By measuring simultaneously Mz (the component parallel to the effective field direction) and absorption power, when ferromagnets are excited by microwave fields at high power levels, we found a diminution of the damping with increasing power. These changes are interpreted as reflecting the properties of longitudinal spinwaves excited above Suhl's instability.
The high power dynamics of magnetic structures is receiving much attention owing to the potential application to spin electronic devices. In this regime, the nonlinear contributions contained in the torque term of the gyroscopic equation become important as soon as the precession angle exceeds a couple of degrees. Although these effects were first discovered in the ferromagnetic resonance response of insulators, they apply to every magnets. While the consequences of these nonlinearities on the microwave susceptibility have been thoroughly investigated, their effects on Mz have never been established.

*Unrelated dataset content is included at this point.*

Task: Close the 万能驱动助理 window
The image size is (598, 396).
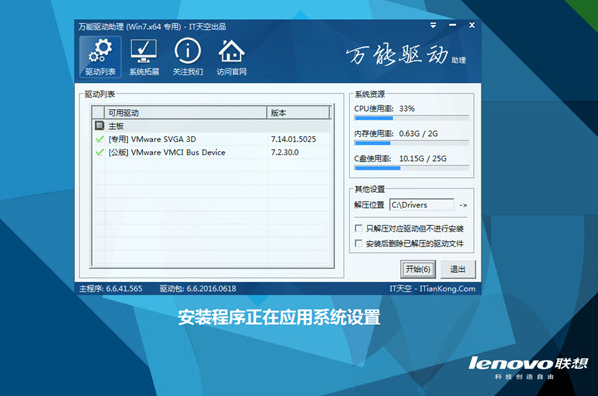Action: coord(472,25)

We exploit the exquisite sensitivity of Magnetic Resonance Force Microscopy to follow the changes in Mz at the resonance saturation. Our data obtained at room temperature on an yttrium iron garnet (YIG) sample of micron-size. It is found that Mz drops dramatically at the saturation of the main resonance. These findings indicate that the spin-lattice relaxation rate of the system decreases with increasing power. This diminution of the damping with increasing power is not specific to ferrites and it challenges some of the assumption used in the Landau-Lifshitz-Gilbert equation.
Power dependence of the ratio of the transverse and longitudinal components of the magnetization. The ratio measures directly the energy decay rate of the spinwave system. It is found that the damping decreases with increasing power.